Each simulation can estimate some measurements of the system. some of the basic per-formance measurements, estimated in manufacturing processes are; throughput, time in system for parts, times parts spend in queues, timeliness of deliveries, and one of the important measurement which can be used for improving the usability of the system is utilization of equipment. Simulation in the organization is being done with the commer-cial simulation software rather than programming languages and the criteria that the or-ganizations have are the flexibility of the model and using the software easily. For han-dling the material and manufacturing, the modelling construct should be manufacturing oriented simulation language. These languages can reduce the time of simulation due to constructs for equipment. The managers and engineers in this field are looking for the software which can reduce the amount of programming and the orientation is toward manufacturing[13].
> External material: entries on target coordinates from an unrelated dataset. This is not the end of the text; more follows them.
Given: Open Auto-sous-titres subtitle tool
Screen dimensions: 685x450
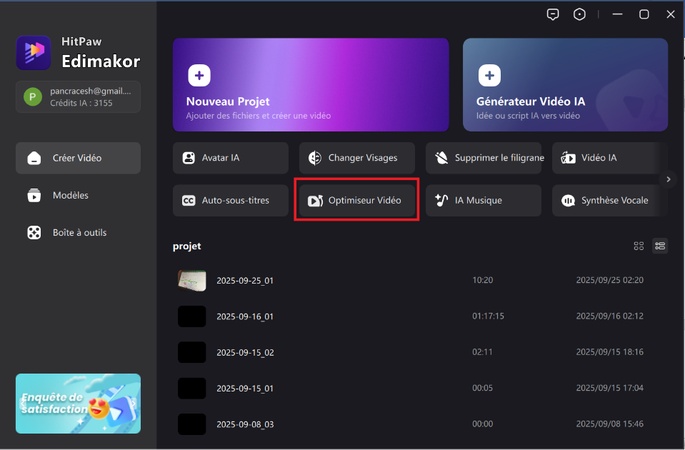Looking at the screenshot, I should [229, 200].
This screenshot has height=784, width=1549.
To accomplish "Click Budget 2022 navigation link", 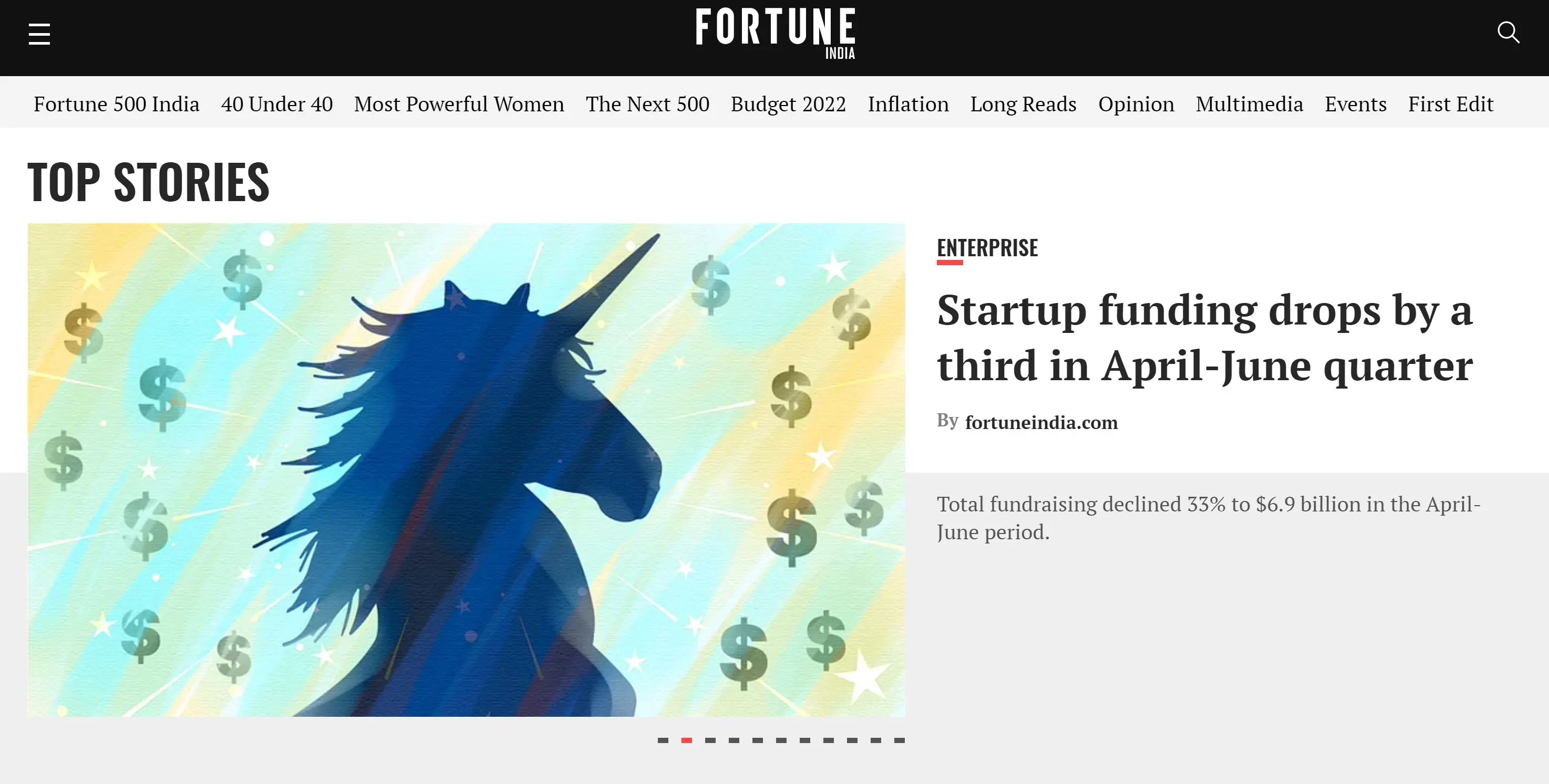I will point(788,103).
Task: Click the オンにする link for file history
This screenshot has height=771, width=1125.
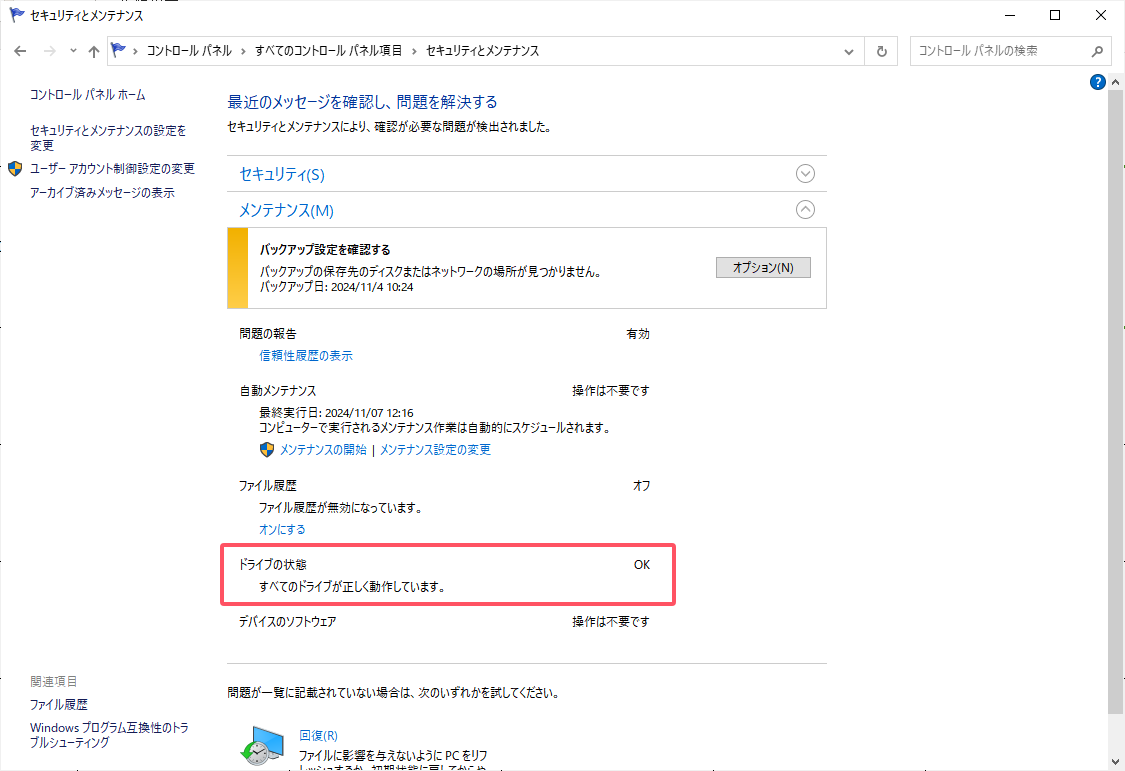Action: [x=282, y=530]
2.2.2. Simulation with MATLAB

MATLAB is a high level language, which lets the engineers and scientists to explore and visualize ideas. It is the fourth generation programming language, developed by Math-Works. MATLAB has a numerical computing environment and allows matrix manipula-tions, plotting of functions and data, generating algorithms and communicating with other languages such as C, Java, and Python. MATLAB is built on the MATLAB language and at first it was using for calculating numerical computations, but then they added some other features, such as Command Window for writing the code and executing the codes.

It gives the possibility to write a powerful program in a few lines.

Nowadays MATLAB is a tool, which is used, in scientific and technical computing. It has a lot of different application areas, such as; financial mathematics, neural networks, control theory, optimization, and modelling production lines. MATLAB became popular because of its user friendliness, and it has been used as a teaching tool in classrooms. It has graphical capability which makes it good tool for analysing data. Simulation of the systems with MATLAB became popular as the engineers and simulators could model the complex systems with scripts and toolboxes[15].